Ça

Ça n’a l’air de rien. On emploie ce pronom démonstratif de deux lettres sans y penser, presque machinalement. Qui ça ? Où ça ? Ça va ? Ça roule ? Ça marche ? Ça biche ? Ça urge ! Ça me démange ! Ça sent quoi ? Comment ça se présente ? À part ça ? Oh ! pour ça…

Mon premier ça fut professionnel. Dans l’épicerie de mes parents où j’étais un vendeur intermittent du jeudi et du dimanche matin, je demandais aux clientes, après une première vente : « Et avec ça, madame ? »

Contraction de cela, ça est pratique et populaire. Ça va, ça vient… Il est tellement commode, pour ne pas dire complaisant, qu’on lui a confié l’acte sexuel. À quoi rêvent les ados ? À ça. Je ne pense qu’à ça, titre d’un album de Wolinski. Peut-on résumer plus brièvement une activité à laquelle la tradition française du cinq à sept attribue deux heures de temps ?

Ça, c’est aussi, dans la bouche des polémistes ou sous la plume des écrivains, un mot terrible chargé d’ironie, de dédain ou de mépris. Ça, c’est-à-dire pas grand-chose, trois fois rien.

« Mme de Staël regardait un jour M. de Barante dans une sorte de contemplation rêveuse. Tout à coup, elle s’écria :

— Quand je pense que j’ai aimé ça ! » (Victor Hugo, Choses vues).

« Gilbert, le pédéraste, rentrant par hasard dans le cabinet de toilette d’Émilienne d’Alençon, la trouvant à cheval sur le bidet et, du bout de sa canne, montrant avec dégoût l’entrejambe de la belle prostituée : “Quand on pense que c’est avec ça qu’on nous prend nos hommes !” » Paul Morand, Journal inutile, 1968–1972 (c’est Morand qui a souligné le ça).

Mais ça peut aussi désigner du beau et du bon. Vous devriez lire ça… C’est bien comme ça… Ça, c’est Paris !

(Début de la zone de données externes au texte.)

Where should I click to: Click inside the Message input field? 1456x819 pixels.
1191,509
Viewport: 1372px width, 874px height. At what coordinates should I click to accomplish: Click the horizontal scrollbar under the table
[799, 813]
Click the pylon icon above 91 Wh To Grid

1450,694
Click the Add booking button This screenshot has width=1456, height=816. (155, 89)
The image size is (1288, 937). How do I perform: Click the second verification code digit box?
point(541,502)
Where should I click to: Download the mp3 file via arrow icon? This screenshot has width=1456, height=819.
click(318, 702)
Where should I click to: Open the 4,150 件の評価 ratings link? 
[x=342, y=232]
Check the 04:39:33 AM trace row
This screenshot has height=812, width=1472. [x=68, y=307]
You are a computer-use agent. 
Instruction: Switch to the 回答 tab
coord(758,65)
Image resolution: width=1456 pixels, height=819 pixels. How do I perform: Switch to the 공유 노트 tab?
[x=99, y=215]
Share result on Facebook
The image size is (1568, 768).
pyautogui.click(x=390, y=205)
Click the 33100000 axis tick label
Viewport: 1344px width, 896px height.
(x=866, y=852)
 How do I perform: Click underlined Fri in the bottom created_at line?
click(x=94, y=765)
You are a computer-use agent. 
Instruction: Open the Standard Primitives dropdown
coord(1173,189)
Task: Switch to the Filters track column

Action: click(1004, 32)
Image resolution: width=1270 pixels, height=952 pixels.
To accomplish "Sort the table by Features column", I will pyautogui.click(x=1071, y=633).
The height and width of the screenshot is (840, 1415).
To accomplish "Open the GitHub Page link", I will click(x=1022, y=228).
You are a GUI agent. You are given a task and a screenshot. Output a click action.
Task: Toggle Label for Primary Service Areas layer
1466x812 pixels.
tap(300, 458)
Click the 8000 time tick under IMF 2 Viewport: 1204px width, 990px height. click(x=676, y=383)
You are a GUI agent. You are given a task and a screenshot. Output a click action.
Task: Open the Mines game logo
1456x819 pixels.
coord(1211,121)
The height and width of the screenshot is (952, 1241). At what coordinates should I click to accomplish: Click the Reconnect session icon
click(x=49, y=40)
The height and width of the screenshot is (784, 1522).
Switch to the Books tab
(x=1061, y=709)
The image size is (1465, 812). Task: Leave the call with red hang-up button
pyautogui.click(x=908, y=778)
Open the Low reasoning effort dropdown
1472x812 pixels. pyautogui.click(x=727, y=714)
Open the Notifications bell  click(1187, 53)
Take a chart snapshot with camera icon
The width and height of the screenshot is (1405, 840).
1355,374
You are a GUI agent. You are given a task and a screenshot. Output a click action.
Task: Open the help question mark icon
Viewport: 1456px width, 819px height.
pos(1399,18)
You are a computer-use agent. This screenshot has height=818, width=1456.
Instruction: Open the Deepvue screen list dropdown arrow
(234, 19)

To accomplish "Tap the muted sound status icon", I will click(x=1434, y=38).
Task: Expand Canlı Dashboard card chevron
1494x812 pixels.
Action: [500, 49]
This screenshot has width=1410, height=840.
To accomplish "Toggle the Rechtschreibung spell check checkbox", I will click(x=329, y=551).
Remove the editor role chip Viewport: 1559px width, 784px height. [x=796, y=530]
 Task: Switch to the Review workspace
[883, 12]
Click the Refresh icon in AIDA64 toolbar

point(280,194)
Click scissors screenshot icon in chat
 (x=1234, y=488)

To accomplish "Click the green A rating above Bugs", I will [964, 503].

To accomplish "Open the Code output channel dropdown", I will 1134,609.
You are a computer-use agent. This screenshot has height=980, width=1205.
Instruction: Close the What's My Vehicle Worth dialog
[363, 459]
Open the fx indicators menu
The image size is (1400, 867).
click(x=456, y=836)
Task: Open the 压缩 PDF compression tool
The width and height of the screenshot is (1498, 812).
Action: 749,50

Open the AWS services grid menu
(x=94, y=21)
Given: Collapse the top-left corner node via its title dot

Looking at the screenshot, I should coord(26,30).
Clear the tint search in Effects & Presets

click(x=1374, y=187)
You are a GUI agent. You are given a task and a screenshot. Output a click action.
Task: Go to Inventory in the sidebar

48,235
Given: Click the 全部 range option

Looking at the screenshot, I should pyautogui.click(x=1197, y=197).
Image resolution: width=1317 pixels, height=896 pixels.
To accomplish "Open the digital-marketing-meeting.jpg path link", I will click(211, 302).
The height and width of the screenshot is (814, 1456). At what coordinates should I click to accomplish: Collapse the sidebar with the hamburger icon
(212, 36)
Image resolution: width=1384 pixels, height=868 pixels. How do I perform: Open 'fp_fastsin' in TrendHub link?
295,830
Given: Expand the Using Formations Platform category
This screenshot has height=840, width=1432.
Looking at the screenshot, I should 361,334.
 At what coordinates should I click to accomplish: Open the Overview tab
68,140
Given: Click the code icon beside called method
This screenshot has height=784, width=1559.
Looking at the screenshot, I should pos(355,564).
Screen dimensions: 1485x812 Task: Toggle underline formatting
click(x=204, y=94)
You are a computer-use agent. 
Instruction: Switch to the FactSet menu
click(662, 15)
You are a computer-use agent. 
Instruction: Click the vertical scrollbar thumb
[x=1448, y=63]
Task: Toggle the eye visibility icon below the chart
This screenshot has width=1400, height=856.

« Le triomphe culinaire de la Bonne-Franquette, c’était un veau aux carottes, un de ces veaux aux carottes dont les véritables amateurs s’écrient : Je ne vous dis que ça ! » (Alphonse Allais, Amours, délices et orgues).

Un dessin de Sempé met en scène un homme qui, se contemplant avec satisfaction dans une glace, s’exclame : « Quand je pense que ça va disparaître, un jour, ça ! »

À propos…

Couci-couça : moyen, ni bien ni mal, entre les deux. « Comment allez-vous ? — Couci-couça. »

Pour amateurs de conjugaison : « Savez-vous coudre ? — Couci-couça. »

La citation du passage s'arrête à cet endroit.